In our contemporary world, burnout and compassion fatigue are widespread problems for people in all walks of life. If we do not take the time to slow down, just a bit, to live in the relational Presence of God, we’ll forget both what we are doing, and why.
We have been convinced – tragically convinced – that God is more pleased with us when we are constantly working. My favorite bumper sticker says: “Jesus is coming again! Look busy.” The deception tells us if we don’t look busy, we might not be good enough or will be judged harshly by God or others. I have a friend who currently is considering taking time off from her professional life. But this decision is throwing her into an identity crisis. She’s asking: Who will I be without my work? What will people think? Is it acceptable to take a break from work?
We so easily forget that God’s commandment to “Honor the Sabbath and keep it holy” was not made for God; the rest is for us. For our wholeness. For our peace. For our health. We need time to slow down, just a bit. A time for rest; a time for work; a time to speak; a time to be silent; a time to move; a time to sit still, as Ecclesiastes reminds us.
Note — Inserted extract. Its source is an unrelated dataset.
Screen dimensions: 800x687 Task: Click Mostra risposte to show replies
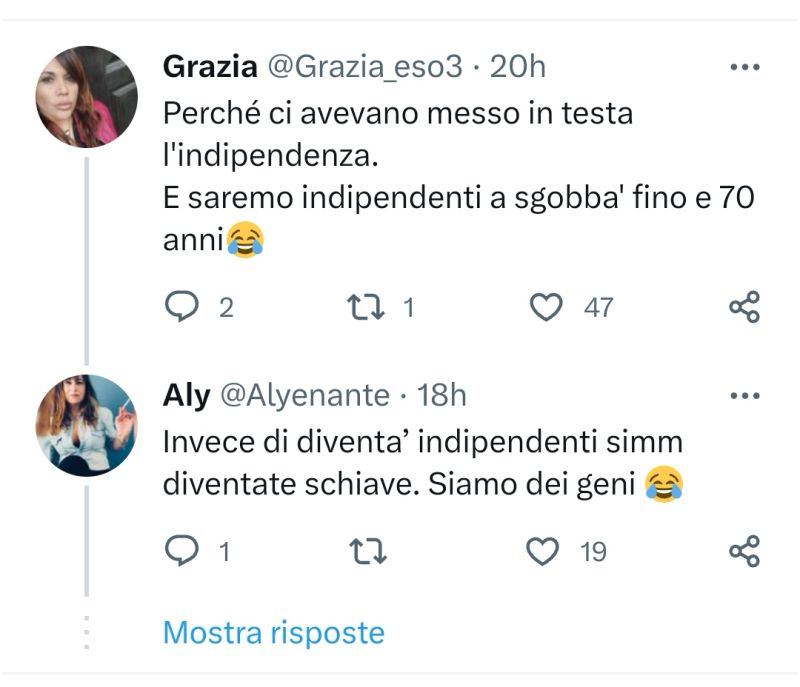[273, 632]
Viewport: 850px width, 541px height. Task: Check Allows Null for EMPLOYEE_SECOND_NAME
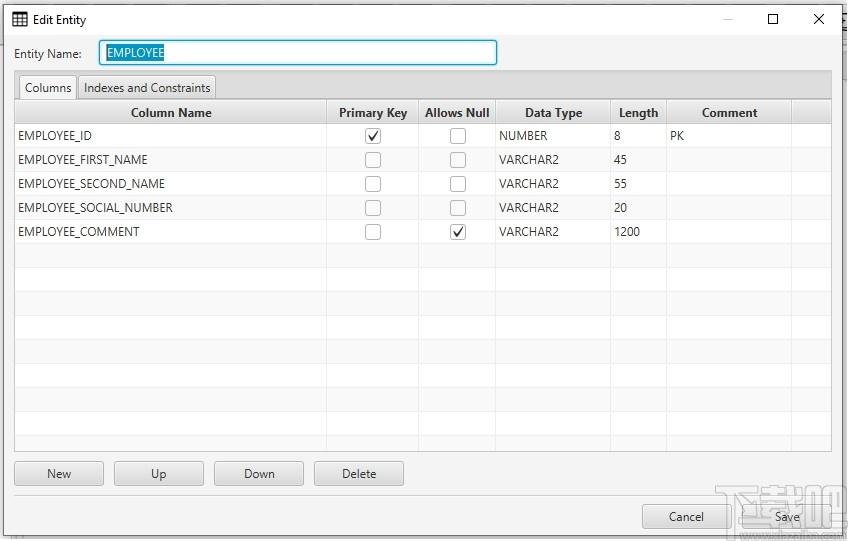point(457,184)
A little sign I saw at Laurel Lake retirement community yesterday said, “Resting is not idleness.” Resting can become a sacred pause. Each pause can become a moment of blessing. In fact, one of my favorite writers wrote: “Brewing a fresh cup of coffee and attending to it with the kind of presence that allows you to truly taste it is an act of mindfulness and a very good prayer.” (Marcrina Wiederkehr, Seven Sacred Pauses) A cup of coffee with a friend or coworker can be a prayer to God.
This resting applies to us as a community; we aren’t meant to “do it all.” In community we trust that if one person is in a season of productivity, then another is able to rest without guilt. If one is in a season of learning and prayer, another might be in a season of toil. If one person has ended her three-year term as an elder, she gets to lie fallow for a while. All together we witness to the fullness of our humanity just as God intends.
There’s a lot more in this little four-verse story than we see at first glance. There’s a lot to our Martha and all the “Marthas” like her. Let’s hear it for the Marthas! The servers, the deacons, the workers in our midst who give tireless devotion to meeting the needs of families, communities, and churches. They’re the ones whose work more often goes unrecognized.
Let’s also hear it for those who sit still! Those who pray for us; who learn and listen and sit on their tushes long enough to hear God’s voice. We need each other desperately, and God blesses us no matter what are our personalities and propensities.
We are beckoned to the table today. The table was prepared by servers; the Greek word for servers is diakonia. Deacon. One who serves. Behind this meal were men and women cutting bread, pouring juice, praying over and blessing us as they did their tasks so faithfully behind the scenes. And because of their faithful work, just like Martha, we get to enjoy this holy meal.
I know Martha would be pleased, and God is already glorified.